(Stored data entries)
--------------------

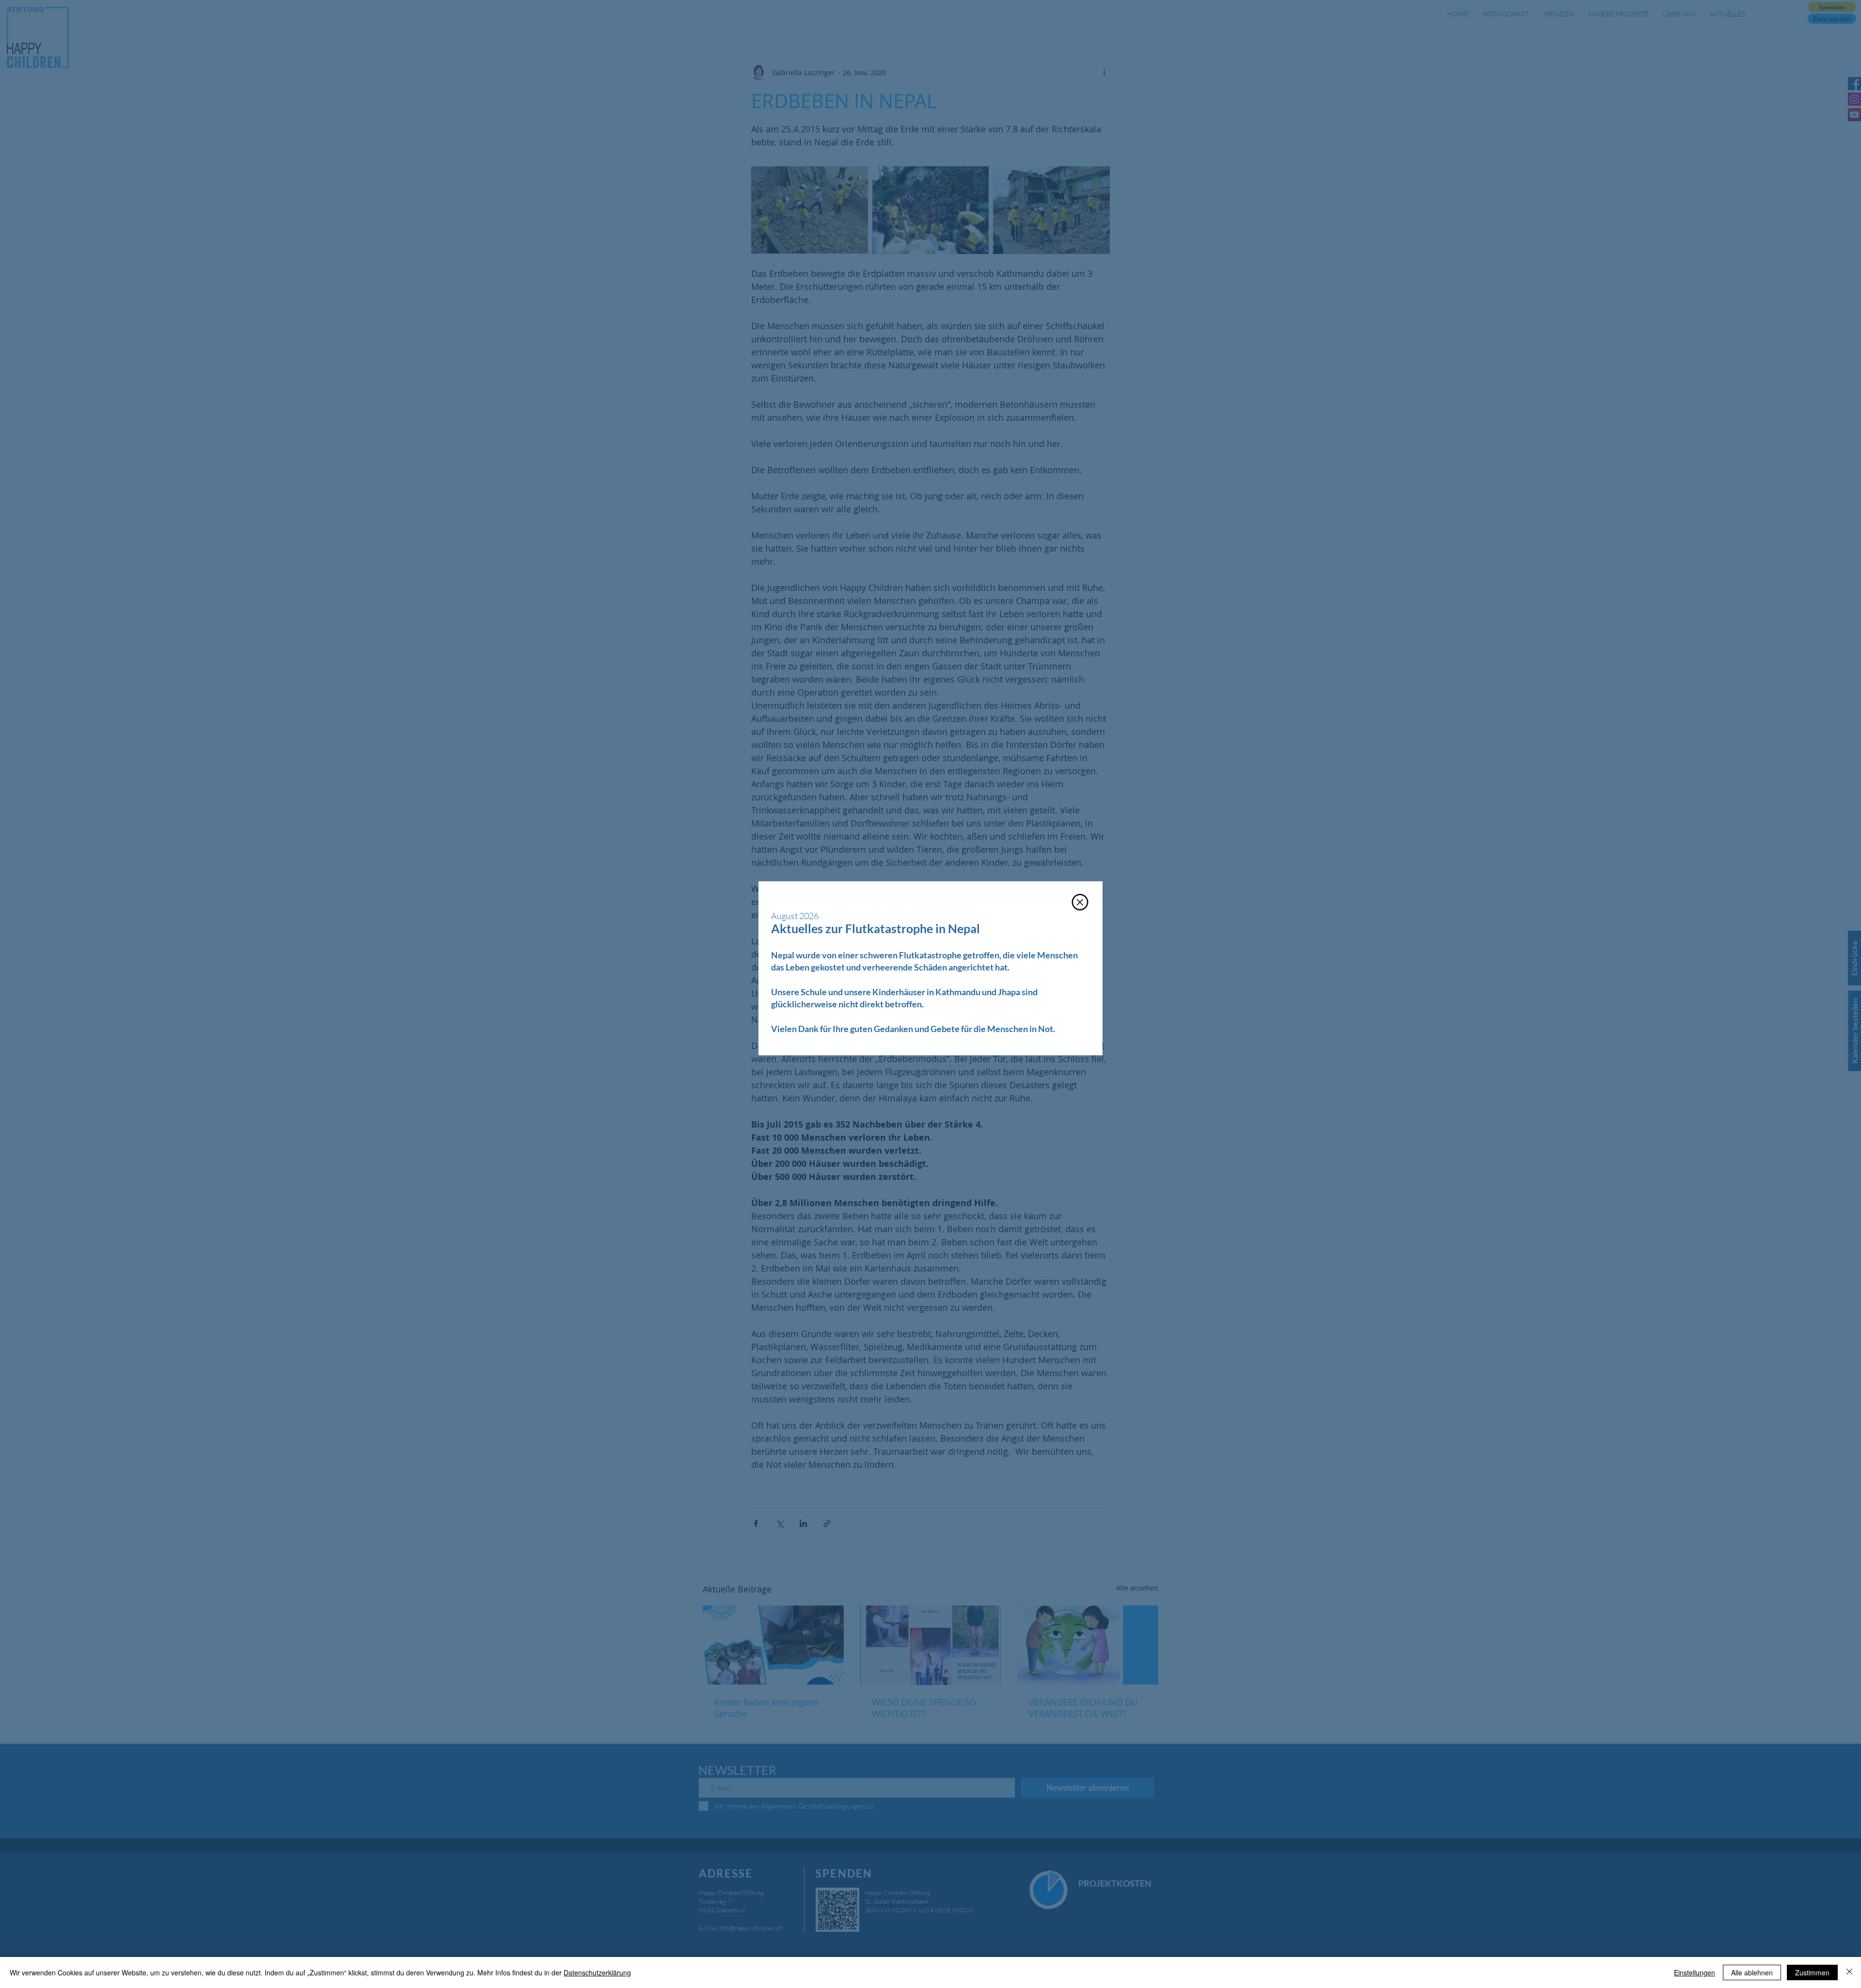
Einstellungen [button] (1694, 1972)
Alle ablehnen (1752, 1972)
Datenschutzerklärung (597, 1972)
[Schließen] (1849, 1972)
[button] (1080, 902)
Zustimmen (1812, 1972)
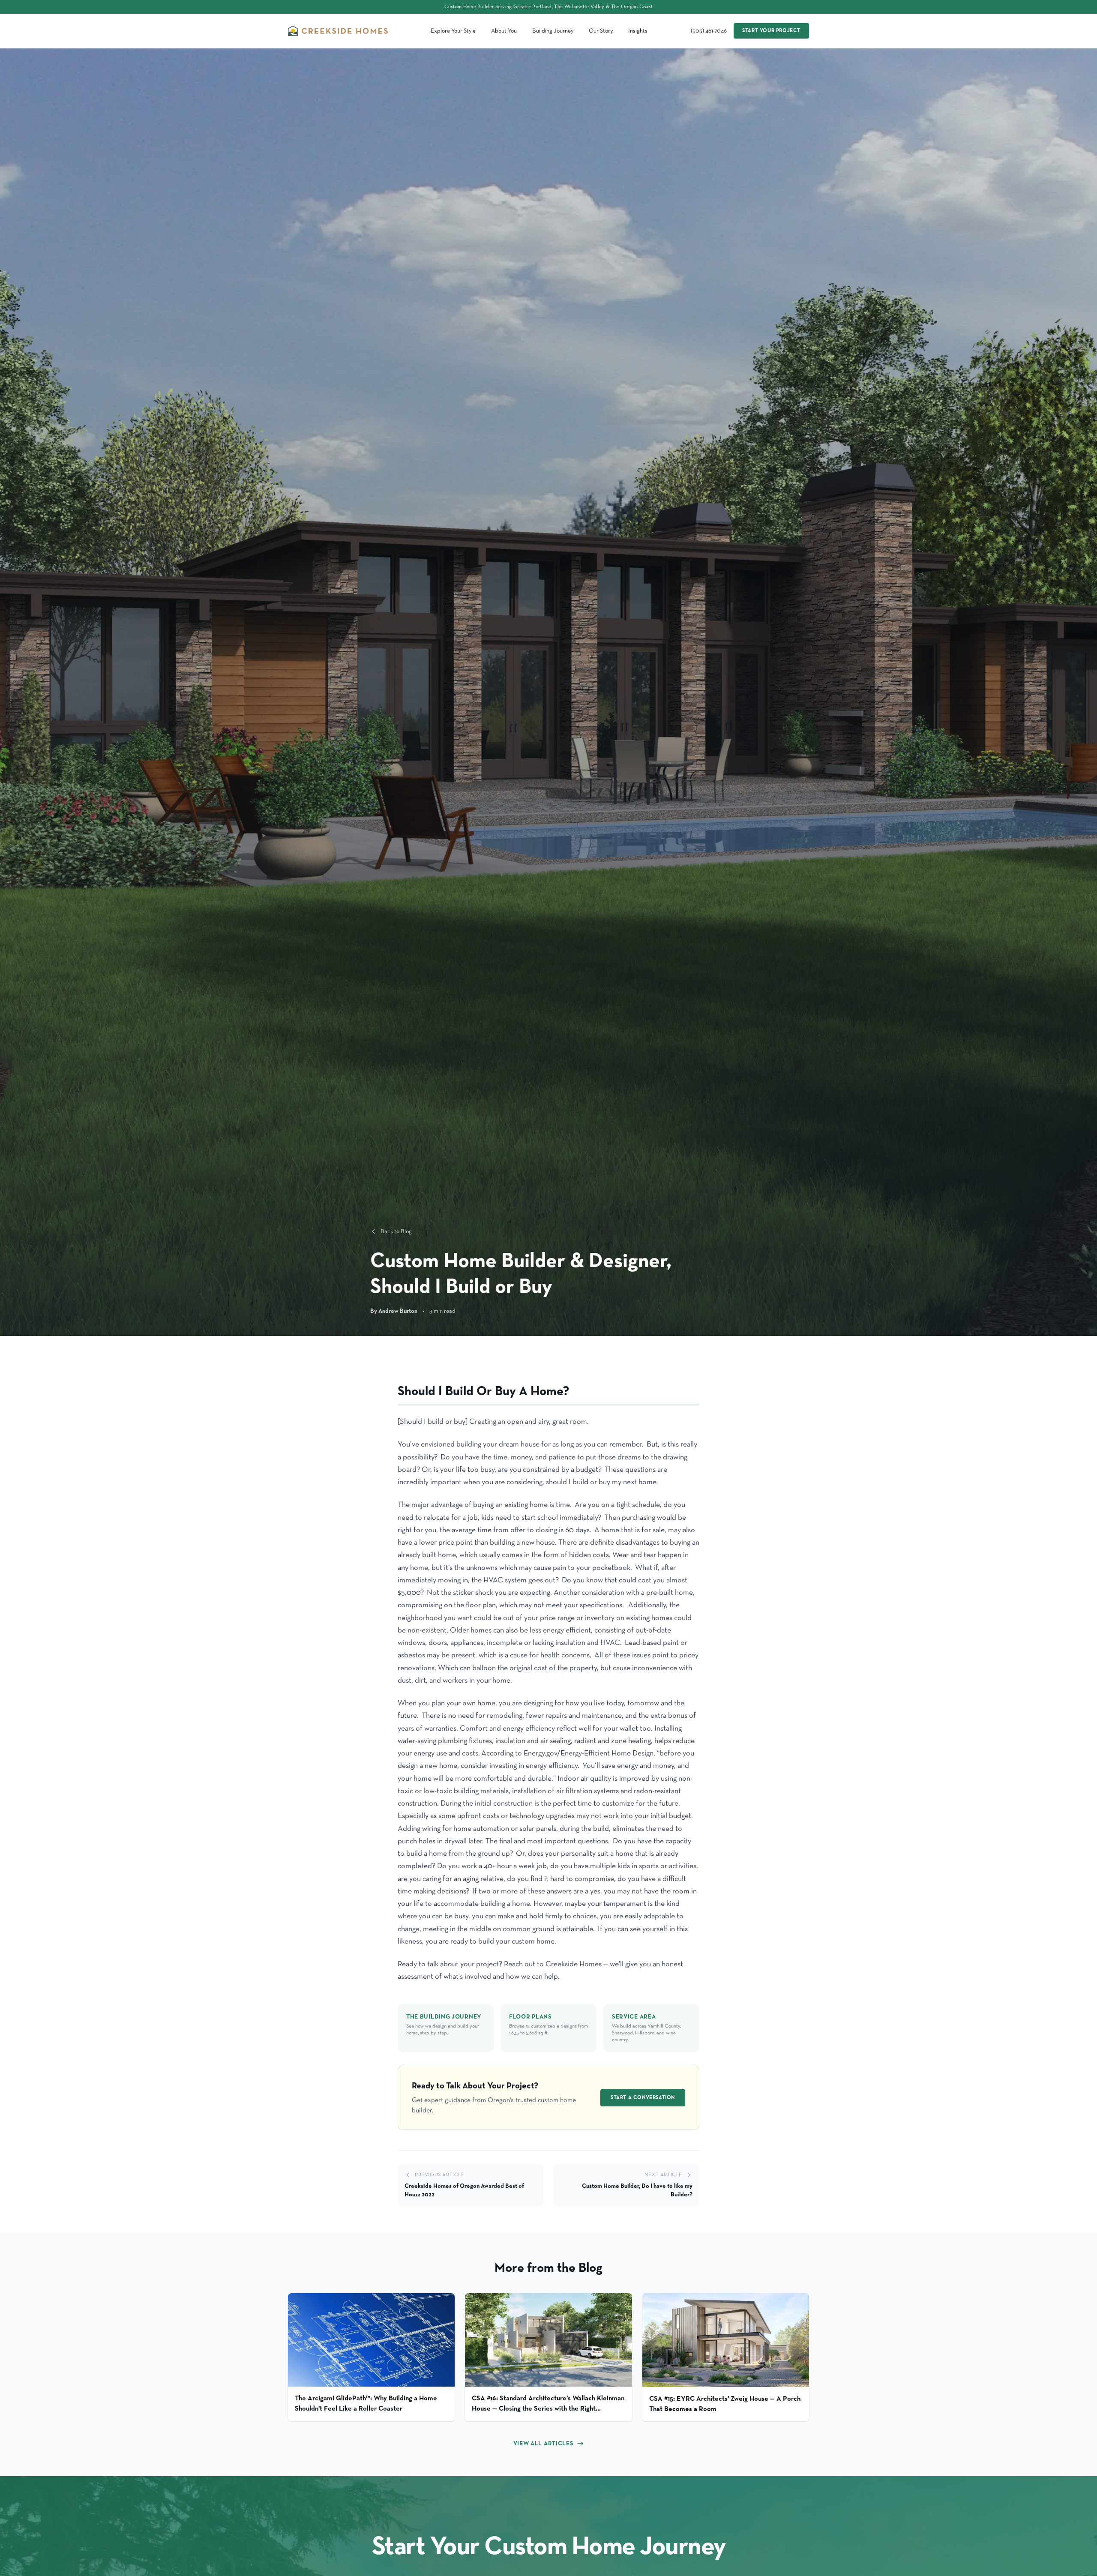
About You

--------------------

WORK TASK. Reproduce the records above exactly, excluding every picture.

ANSWER AREA.
Einstellungen [button] (1694, 1972)
Alle ablehnen (1752, 1972)
Datenschutzerklärung (597, 1972)
[Schließen] (1849, 1972)
[button] (1080, 902)
Zustimmen (1812, 1972)
About You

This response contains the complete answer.